··· Texto extraído ···
A vindima mágica da Sangiovese 2015 na Toscana, a alma perdida da Merlot secreta da Campanha Gaúcha e outras revelações de Galvão Bueno

Tempo de leitura: 12 minutos

Por Rogerio Ruschel

EXCLUSIVO – Meu caro leitor ou leitora, o Galvão Bueno que eu conhecia é aquele de terninho azul da Rede Globo comentando jogadas ou ultrapassagens na minha TV há pelo menos 35 anos. Mas durante a entrevista exclusiva que me concedeu esta semana para prestígio dos leitores de “In Vino Viajas”, descobri que quando fala de vinhos e tira o tal terninho azul da foto abaixo, Galvão é um cara que usa alpargatas prá se sentir mais próximo da terra e das uvas que vem produzindo nela.

Para quem não conhece, explico: alpargata é um sapato confortável feito de lona com sola de sisal, de origem centenária, tão singelo que quem usa parece sentir a energia que emana do solo. Nós, gaúchos, aprendemos desde criança a usar as alpargatas como parte de nosso vestuário tradicional, uma herança atávica de tomadores de chimarrão; veja na foto acima as alpargatinhas azuis no pés do gauchão de bombachas.

Pois Galvão Bueno confessou que quando vai para Campanha Gaúcha tira o terninho azul, calça as alpargatas, monta num cavalo e anda feliz pela Bellavista Estate (acima), sua fazenda no município de Candiota, perto da fronteira com o Uruguai, onde cria cavalos da raça crioula, trabalha com gado e há oito anos produz vinhos. Pois é: o Galvão que conheci tem ligação emotiva com a mãe-natureza, e além de usar alpargatas pra sentir a terra – ou o terroir, neste caso – tem grande preocupação com questões ambientais e reconhece a importância cultural do vinho, que para ele tem “alma” (para mim também, caro leitor).

Esta ligação é profunda, embora Galvão Bueno possa ser considerado um novato na vinicultura, se compararmos seus 10 anos de poda & barrica com a experiência de décadas e até mesmo de séculos de vinhateiros mais tradicionais. Pois é, mas mesmo assim, sendo ainda um adolescente no ramo, alguns de seus vinhos tem competido – e até vencido – rótulos veteranos e com muito mais tempo de estrada; um bom exemplo é o Bueno-Cipresso Brunello de Montalcino que foi o melhor tinto do TOP 100 Vinhos do Ano da Revista Adega em 2014.

Outro exemplo, e este 100% tropical, é o Bueno Cuvée Prestige 2008, um blend de Pinot Noir e Chardonnay com o selo da DO Vale dos Vinhedos, que ganhou uma medalha de Prata no 11o. Concurso Effervescents du Monde, na França, em 2013; fez 89,87 pontos no Challenge Euposia 2016, na Itália; ganhou dois Ouros em concursos brasileiros e ficou no 7o. lugar nos Top Ten da Vini Bra Expo 2017. Não é pouca coisa para um novato, meu amigo. E ao que parece que vai longe, porque acaba de ser selecionado pela Avianca para o serviço de bordo na Classe Executiva.
··· Informações fornecidas ···
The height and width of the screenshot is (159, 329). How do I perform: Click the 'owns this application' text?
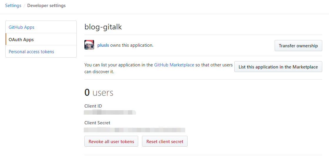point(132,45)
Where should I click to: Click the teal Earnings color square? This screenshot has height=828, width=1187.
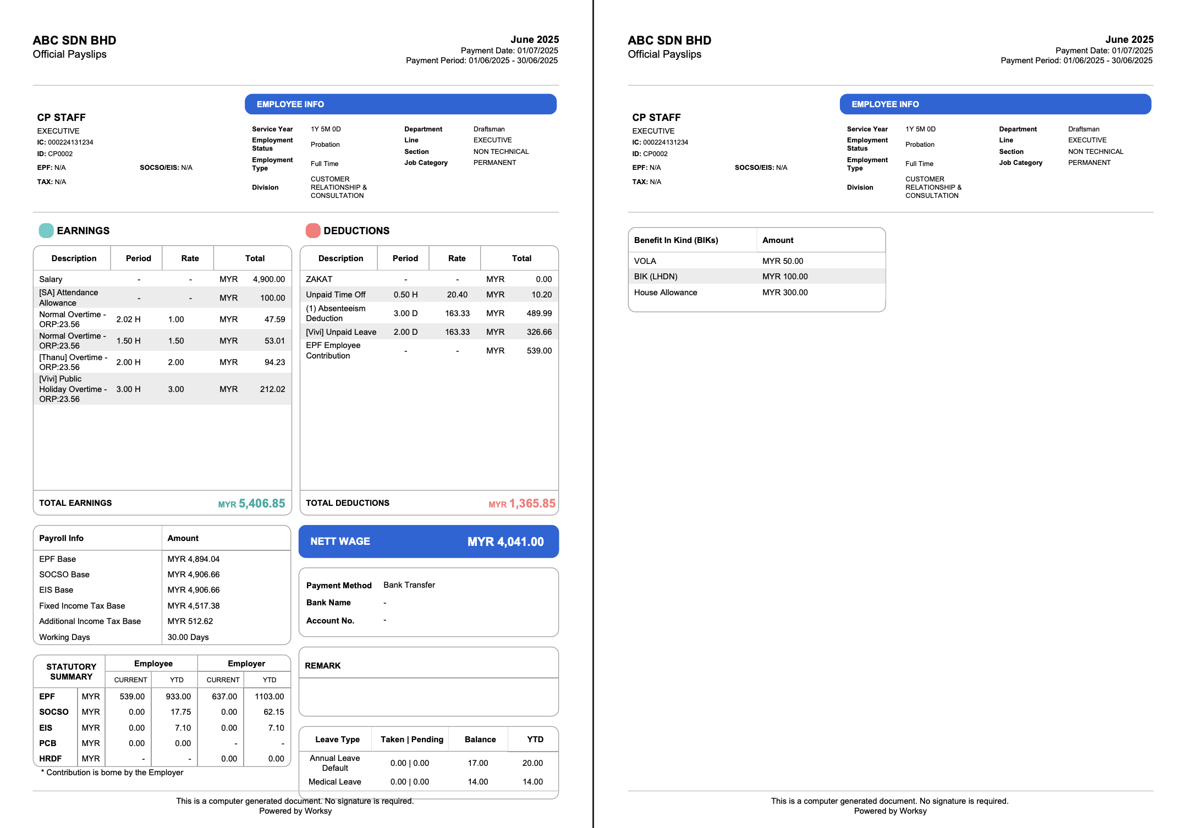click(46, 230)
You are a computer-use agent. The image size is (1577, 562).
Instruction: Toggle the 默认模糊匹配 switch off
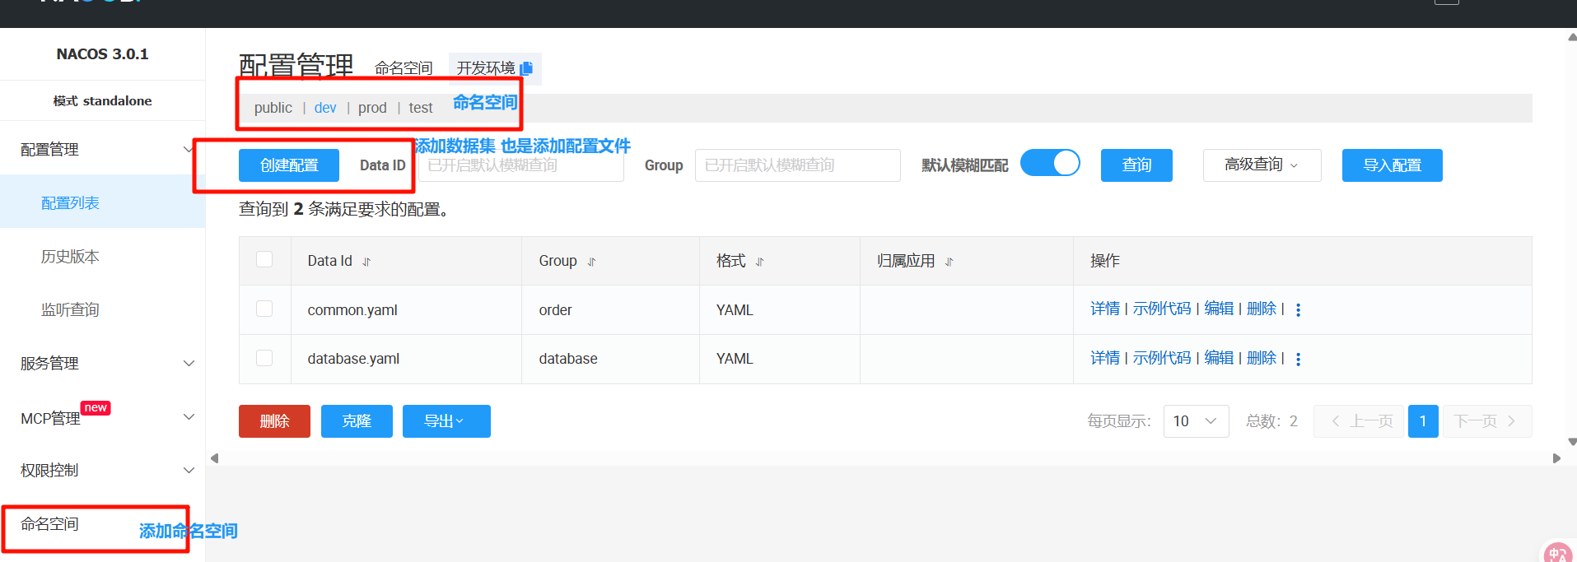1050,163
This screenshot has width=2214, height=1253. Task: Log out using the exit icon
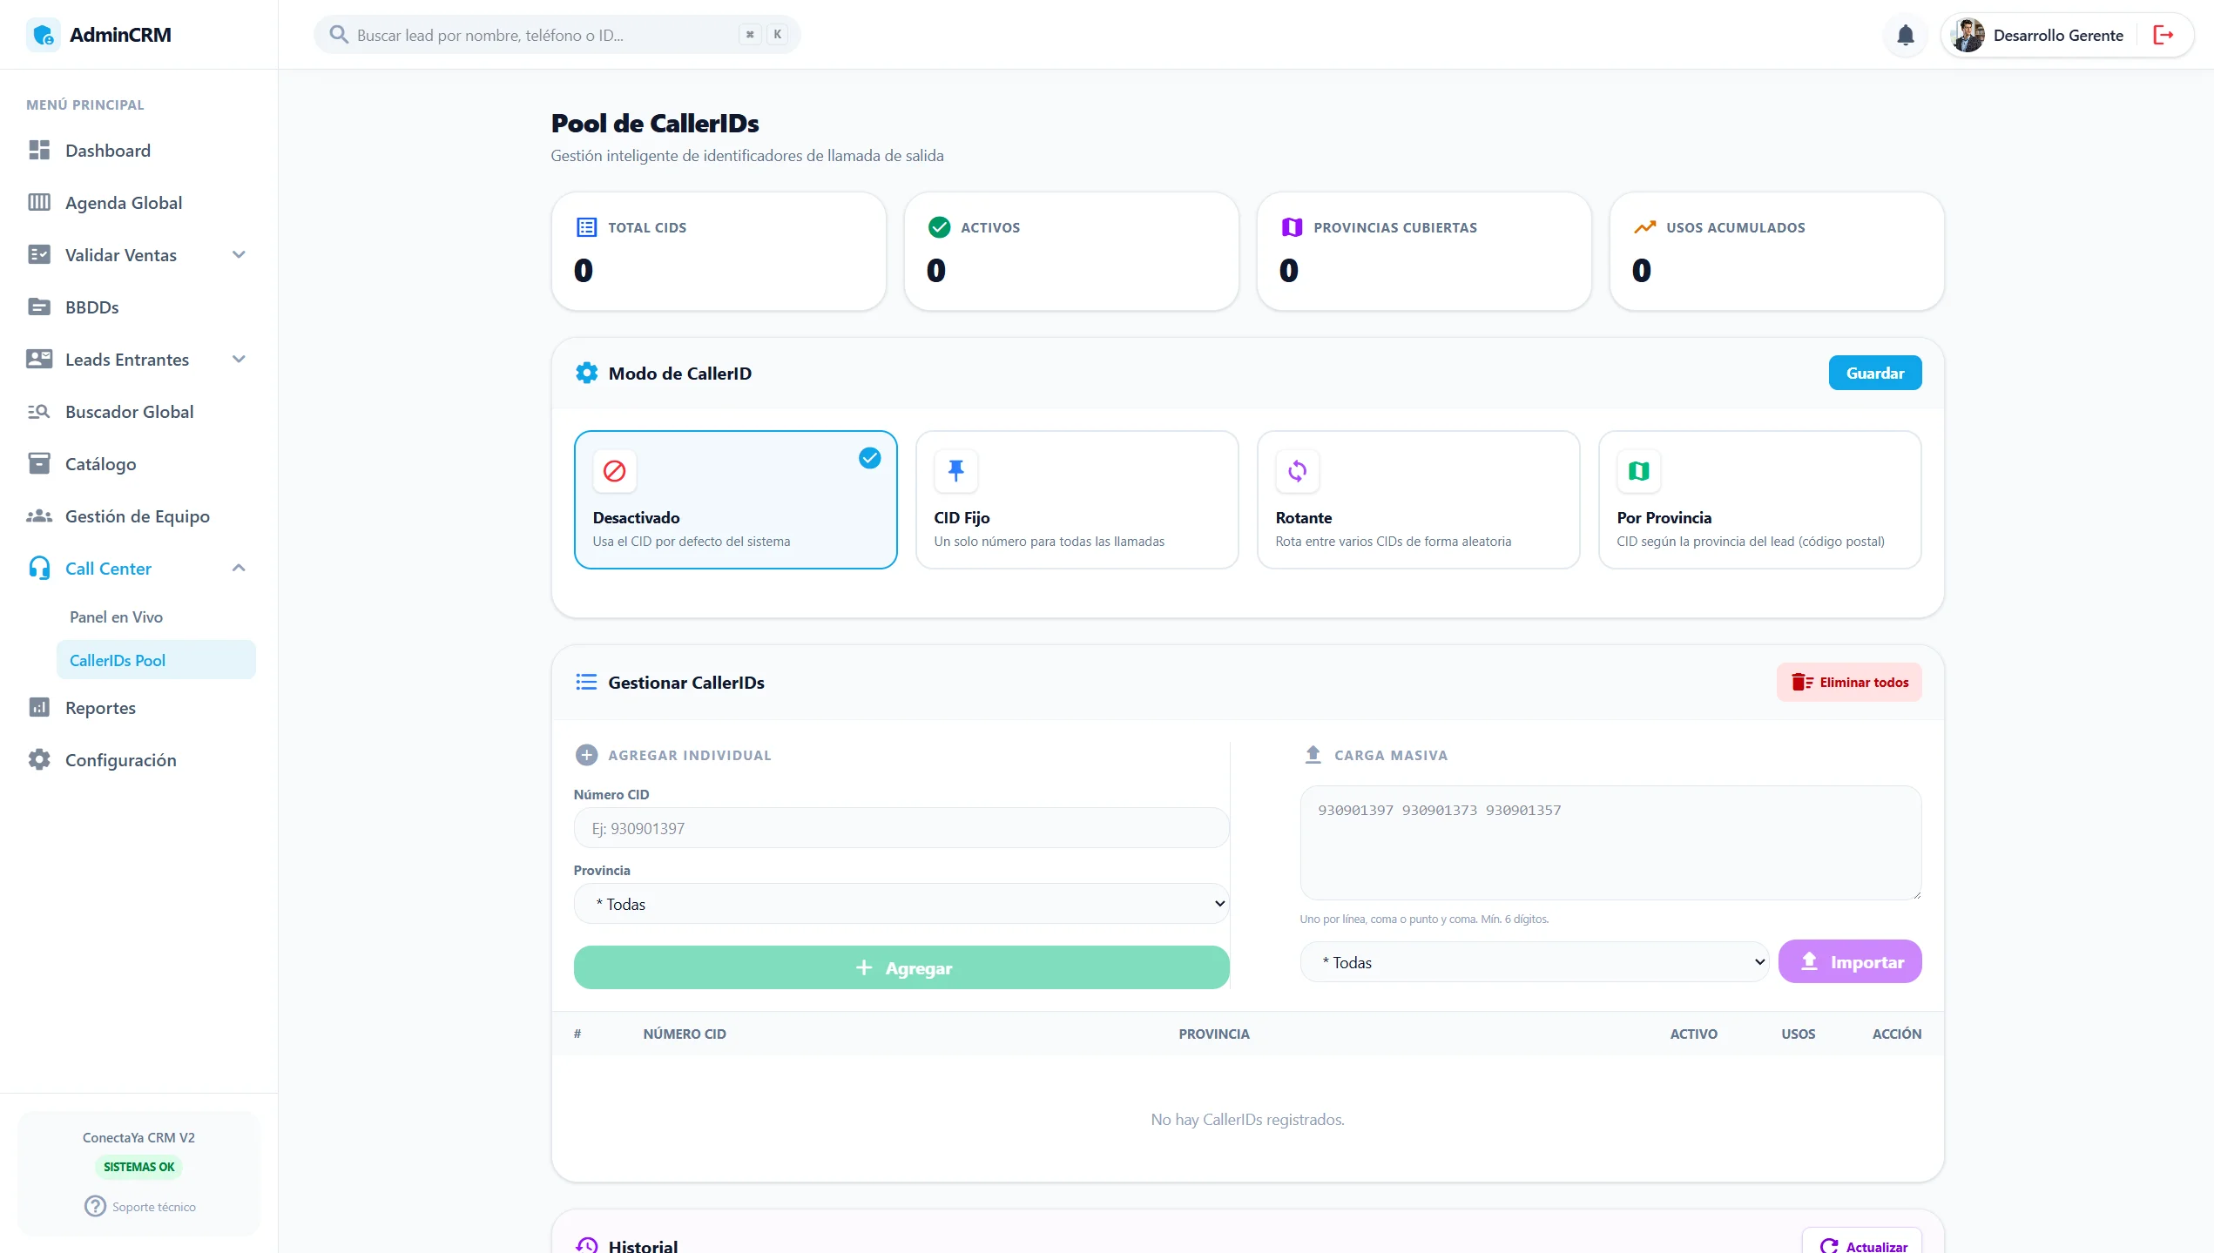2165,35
···
··· Informações fornecidas ···
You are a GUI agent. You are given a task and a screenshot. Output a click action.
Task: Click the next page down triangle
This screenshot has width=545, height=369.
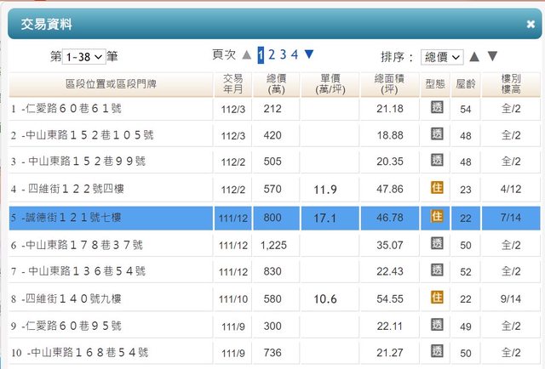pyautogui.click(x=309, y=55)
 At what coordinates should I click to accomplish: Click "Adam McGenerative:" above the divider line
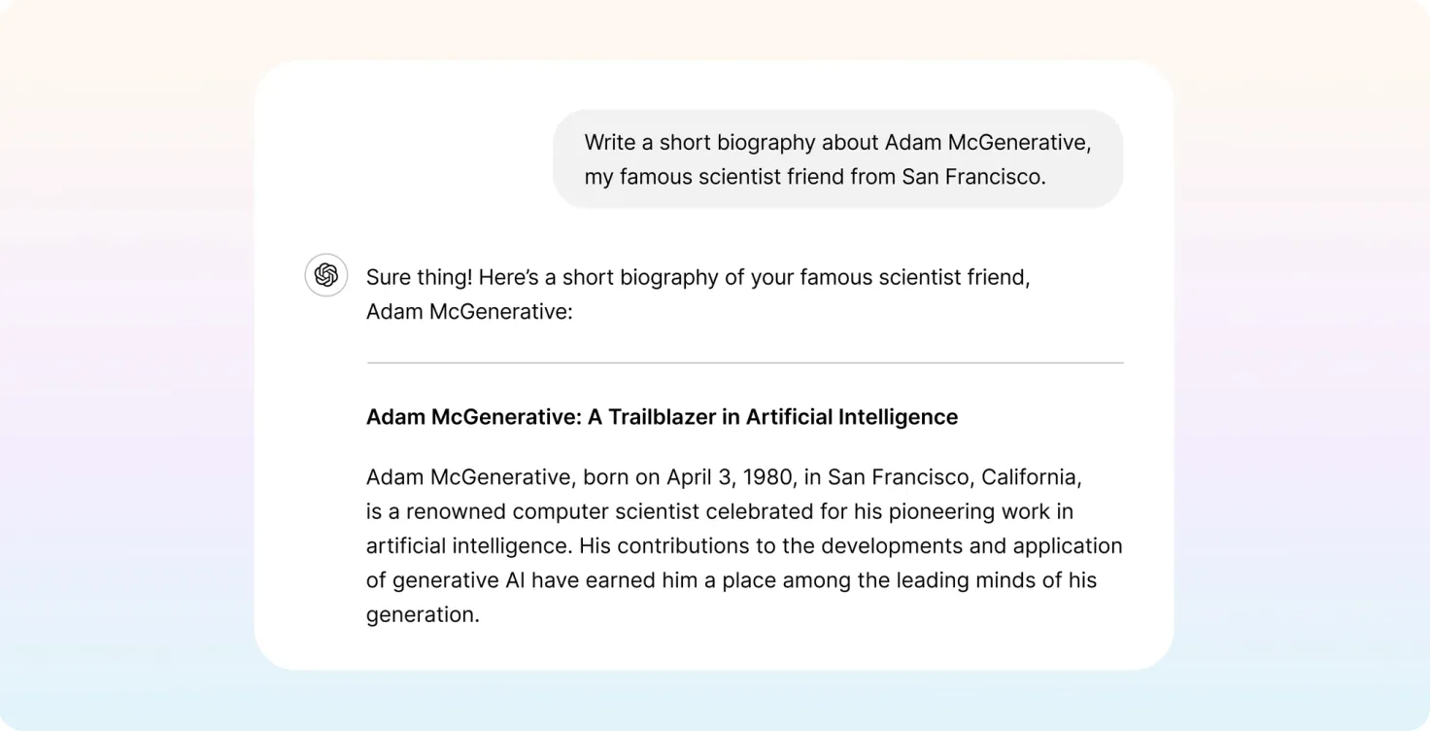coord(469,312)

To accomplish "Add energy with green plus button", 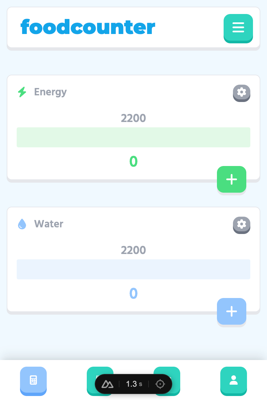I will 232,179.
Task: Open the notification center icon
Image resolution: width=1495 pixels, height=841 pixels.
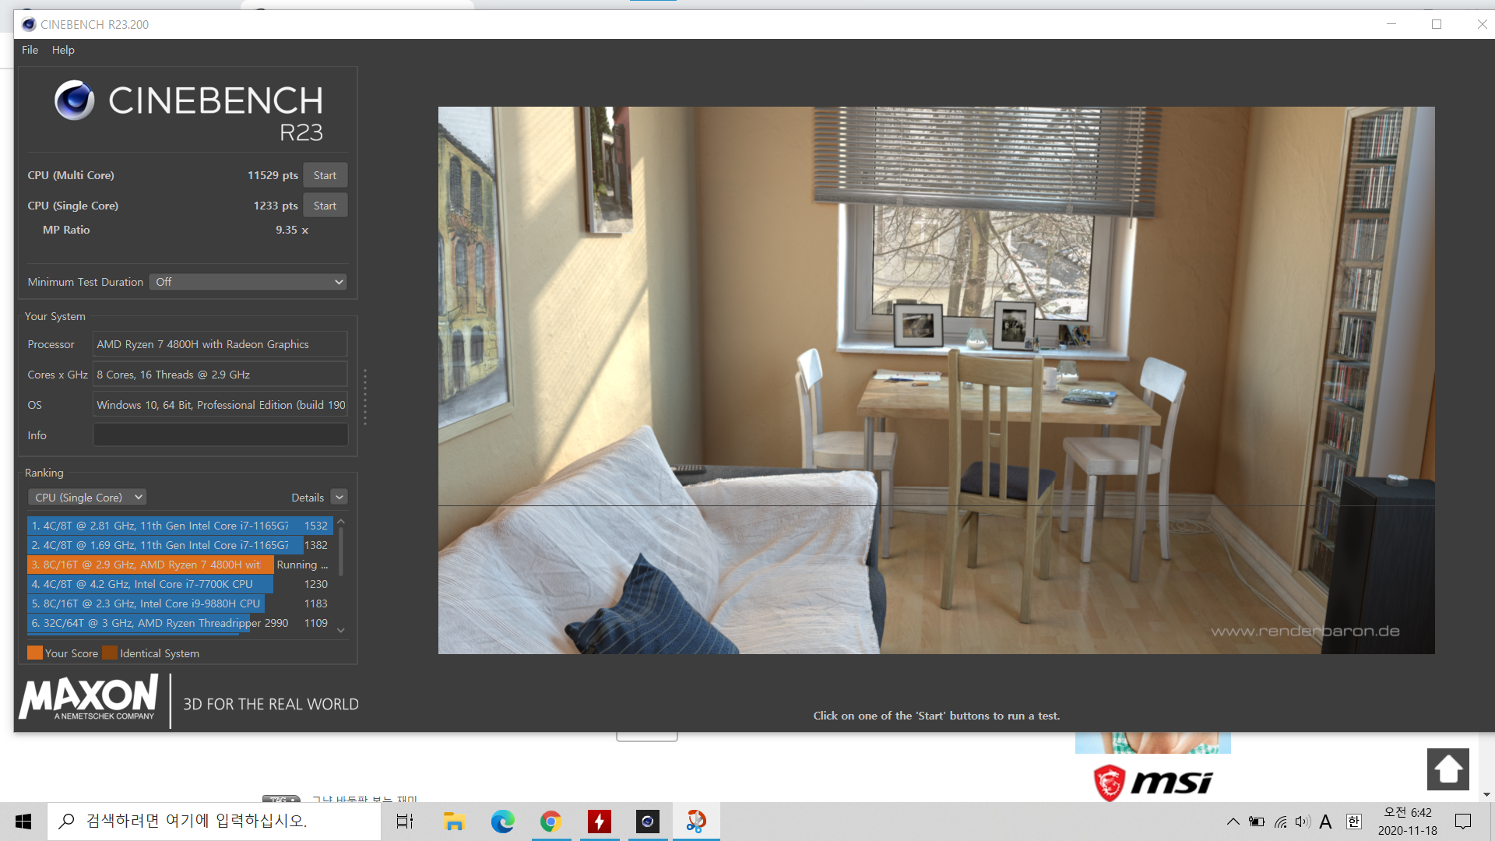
···
Exercício escrito A: Como fica o trecho da matéria sobre Galvão Bueno que vai de "EXCLUSIVO – Meu" até "vem produzindo nela.", inclusive, se você substituir "terninho azul" por "terno cinza"?
Exercício escrito B: Quais castas de uva são mencionadas na matéria sobre Galvão Bueno?
As entradas não são necessárias para esta atividade.

Resposta do exercício A:
EXCLUSIVO – Meu caro leitor ou leitora, o Galvão Bueno que eu conhecia é aquele de terno cinza da Rede Globo comentando jogadas ou ultrapassagens na minha TV há pelo menos 35 anos. Mas durante a entrevista exclusiva que me concedeu esta semana para prestígio dos leitores de “In Vino Viajas”, descobri que quando fala de vinhos e tira o tal terno cinza da foto abaixo, Galvão é um cara que usa alpargatas prá se sentir mais próximo da terra e das uvas que vem produzindo nela.

Resposta do exercício B: Sangiovese, Merlot, Pinot Noir e Chardonnay.